WikiProject Microsoft  
WikiProject icon This article is within the scope of WikiProject Microsoft, a collaborative effort to improve the coverage of Microsoft on Wikipedia. If you would like to participate, please visit the project page, where you can join the discussion and see a list of open tasks.
 ???  This article has not yet received a rating on the project's quality scale.
 ???  This article has not yet received a rating on the project's importance scale.
 
WikiProject Disability (Rated Start-class, Low-importance)
WikiProject icon Microsoft Speech API is within the scope of WikiProject Disability.

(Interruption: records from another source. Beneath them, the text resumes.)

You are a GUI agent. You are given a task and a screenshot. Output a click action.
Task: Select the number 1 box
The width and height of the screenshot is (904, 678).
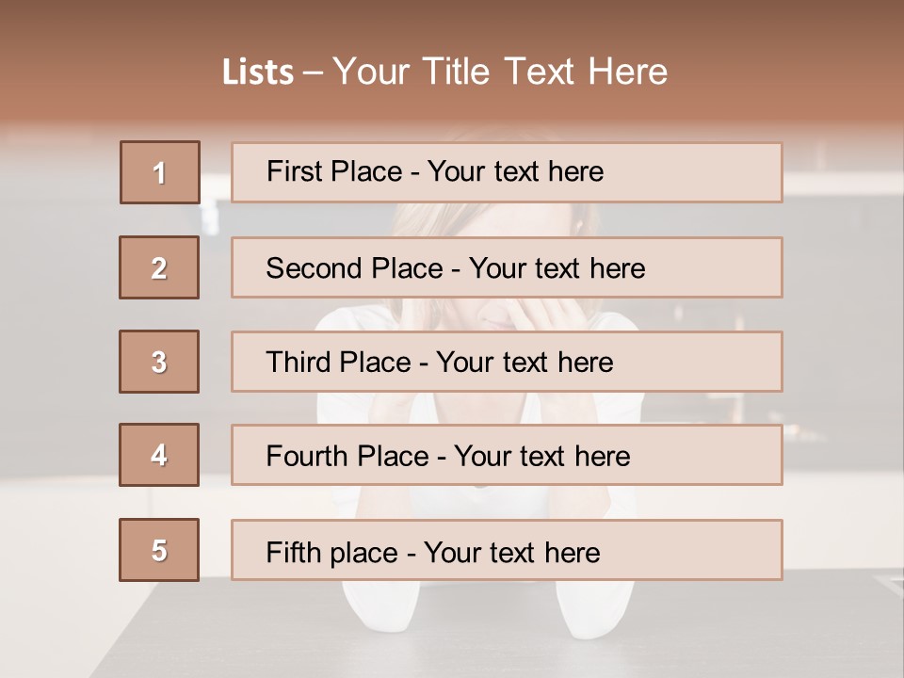[160, 172]
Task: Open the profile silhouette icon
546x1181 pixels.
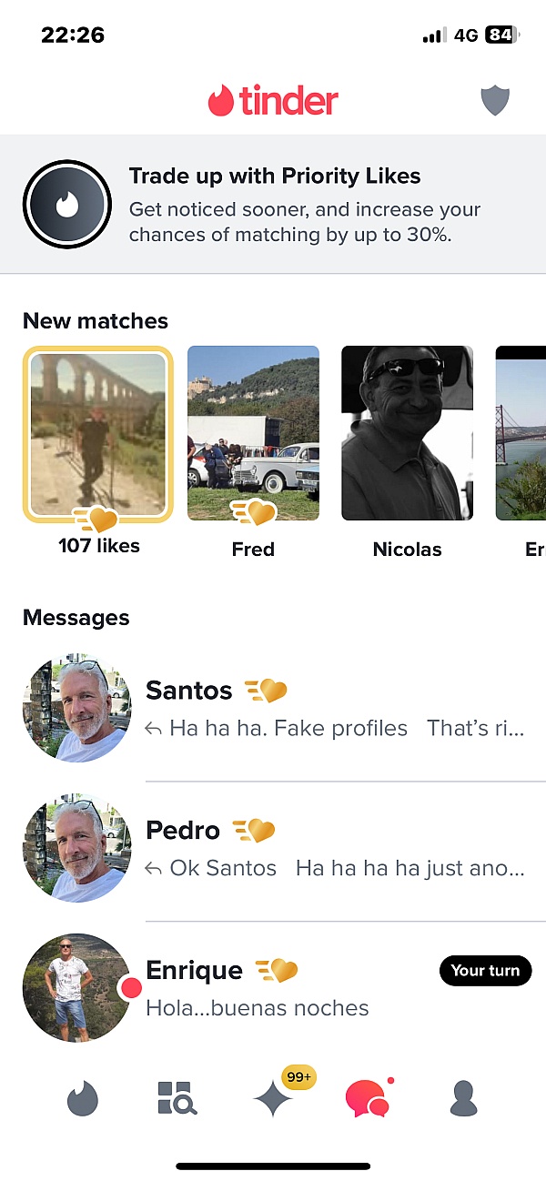Action: tap(462, 1098)
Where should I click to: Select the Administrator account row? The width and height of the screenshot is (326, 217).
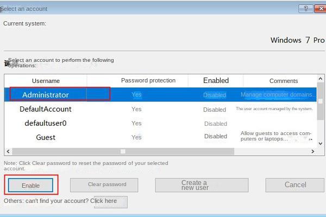click(x=160, y=95)
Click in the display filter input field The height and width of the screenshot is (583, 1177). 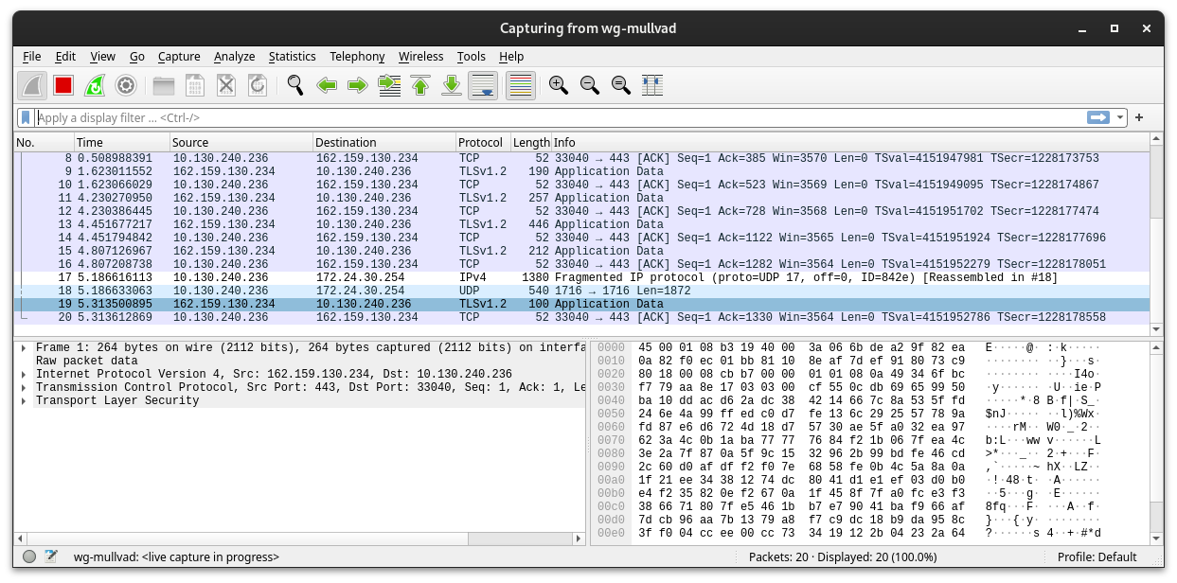click(x=561, y=117)
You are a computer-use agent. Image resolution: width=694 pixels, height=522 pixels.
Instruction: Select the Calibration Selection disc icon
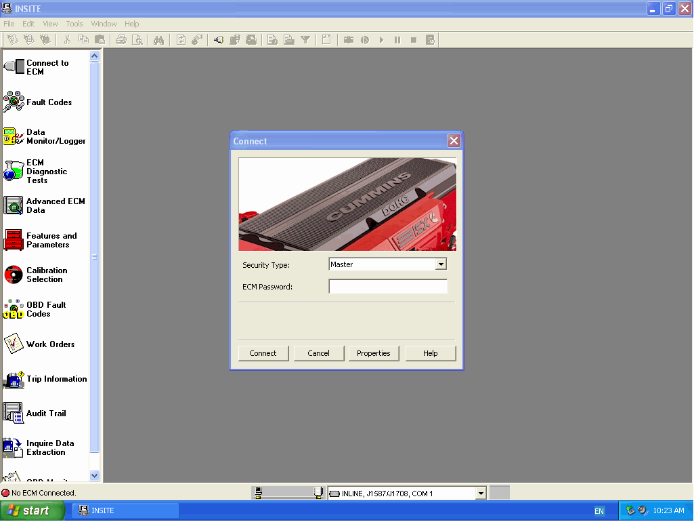14,275
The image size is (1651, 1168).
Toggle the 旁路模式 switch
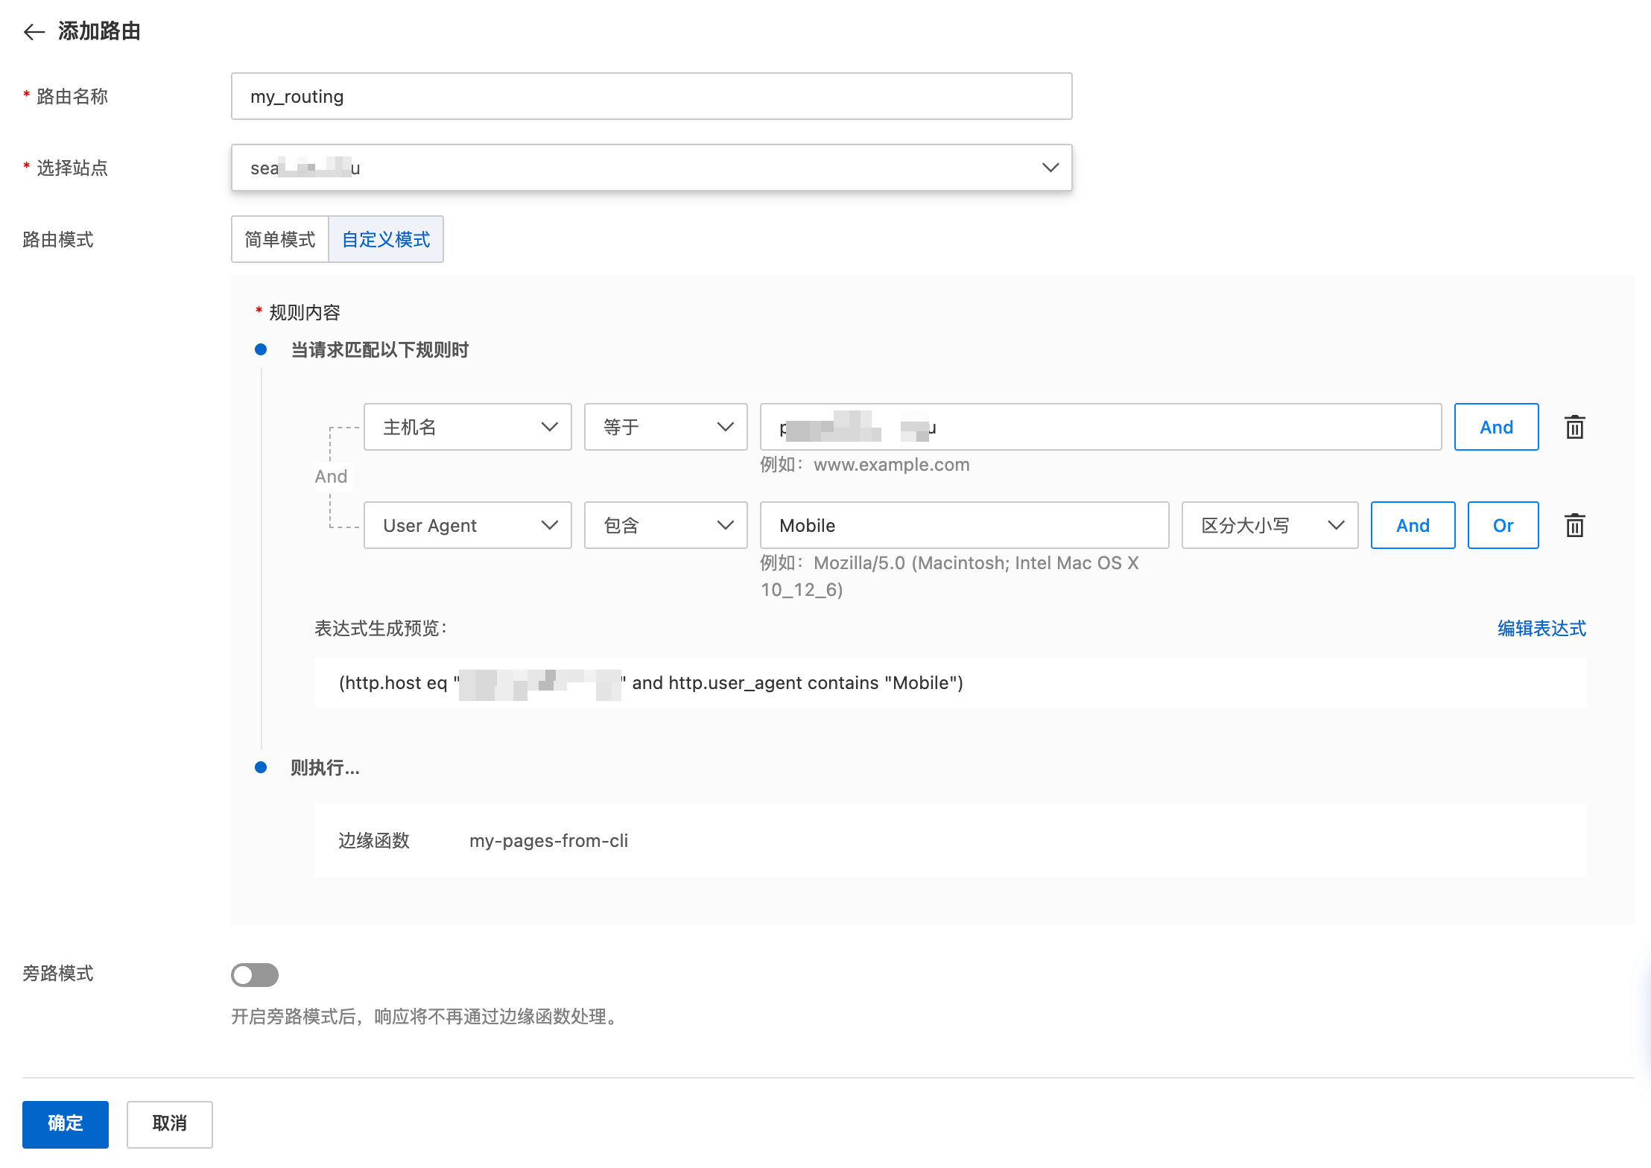click(x=254, y=975)
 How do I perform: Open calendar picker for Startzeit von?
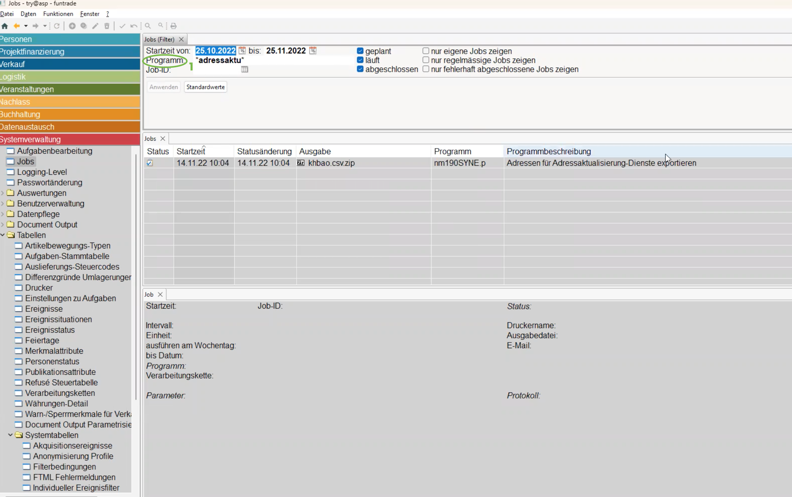pos(242,51)
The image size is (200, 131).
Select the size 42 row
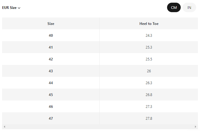[x=100, y=59]
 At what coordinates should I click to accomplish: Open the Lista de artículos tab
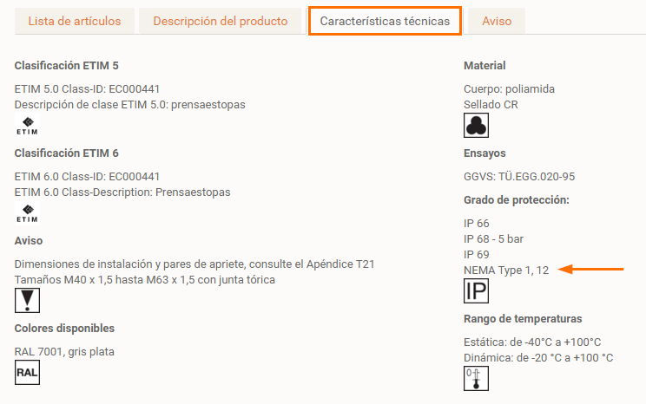click(75, 21)
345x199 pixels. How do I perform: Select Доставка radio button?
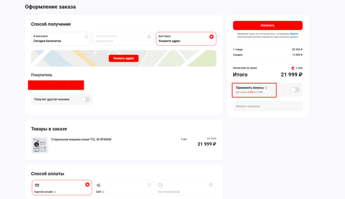point(211,36)
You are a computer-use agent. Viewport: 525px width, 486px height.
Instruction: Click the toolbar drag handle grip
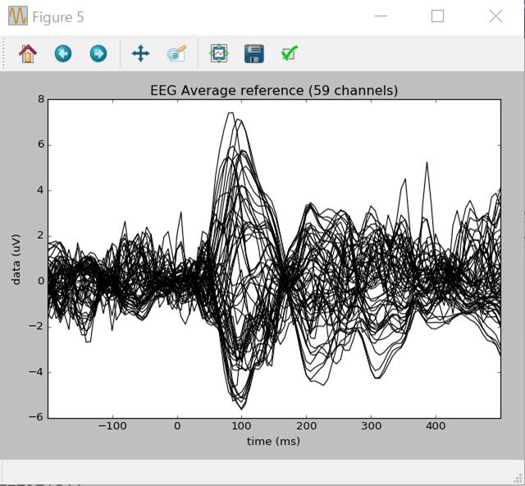coord(5,54)
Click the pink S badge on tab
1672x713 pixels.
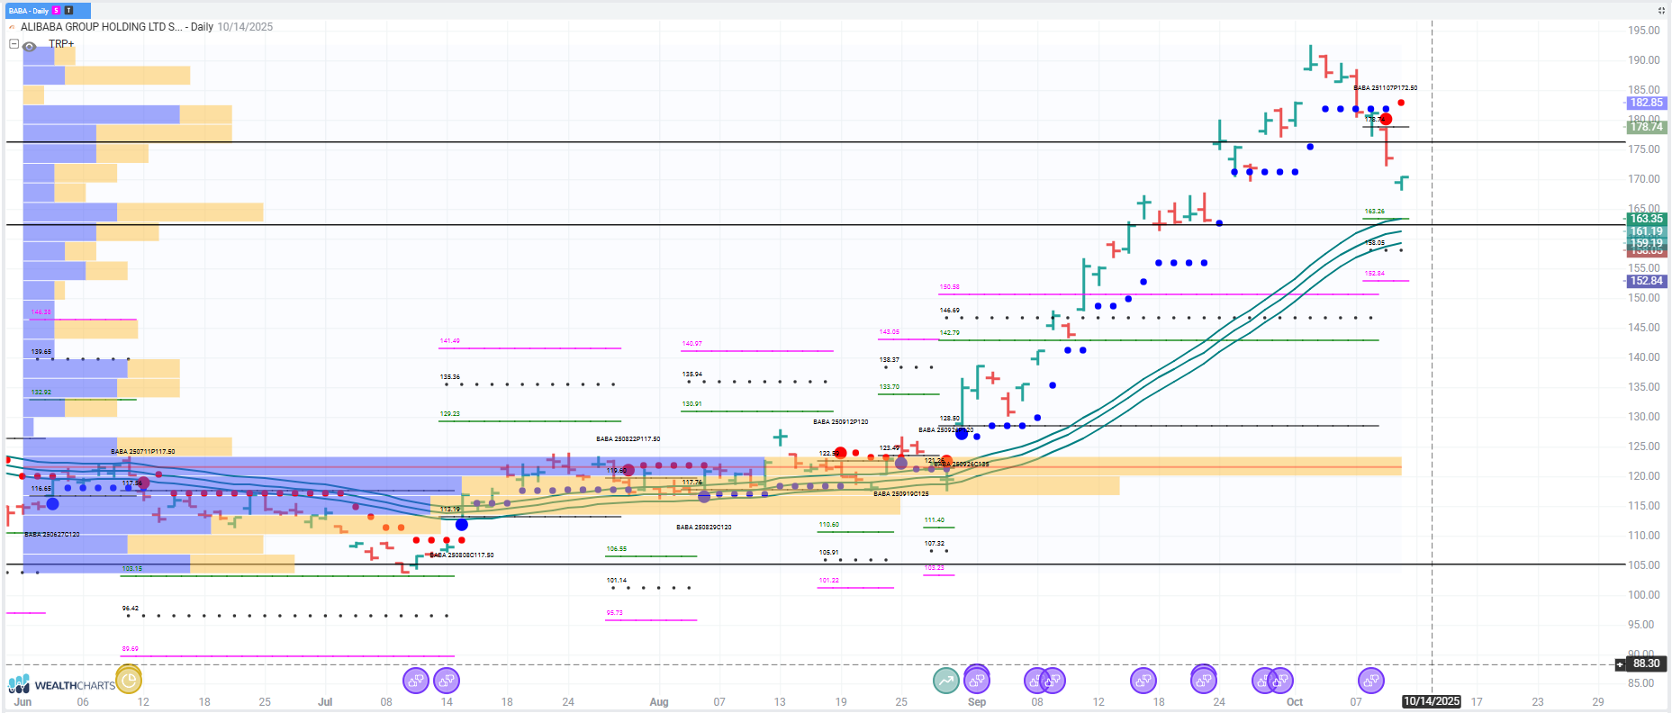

For more information, visit the project page, where you can join the project and/or contribute to the discussion.
Start-Class article Start  This article has been rated as Start-Class on the project's quality scale.
 Low  This article has been rated as Low-importance on the project's importance scale.
 


Untitled[edit]

This page is starting to feel complete. Some sections on e.g. SAPI versions 1 through 4 are not done yet, and it's had only minimal proof-reading Dave w74 09:43, 9 February 2006 (UTC)

Okay this has most of the content I think is necessary and I believe this is all technically accurate. I've also done some basic proof-reading and clean-up. Dave w74 10:31, 10 February 2006 (UTC)

SAPI isn't Microsoft exclusive[edit]

I had a problem with it when SAPI only mentionned the Apache defintion, but didn't bother to comment on it because of the footnote about microsoft's SAPI as an alternate meaning. I would think that accepting the term is ambiguous and having a second page entry for the topic would be better, but frankly, I like this less. It ONLY discusses Microsoft's SAPI and in more detail than is likely necessary. The problem is that Microsoft SAPI isn't the only SAPI engine available. There is a whole family of them including the IBM one used in ViaVoice and they are all called SAPIs, that being the general industry term for the engine type, just as TAPI generally refers to Telephony engines, regardless of maker. To focus on the Microsoft SAPI as being exclusive doesn't feel like a 'general encyclopedia' entry to me but rather an advertisement for Microsoft, just as the last version of the other entry for SAPI looked like an Advertisement for Apache. If SAPI needs a more detailed explanation than just 'what is a SAPI', it should be in picking it apart into it's layers and not focusing on any specific versions of a SAPI.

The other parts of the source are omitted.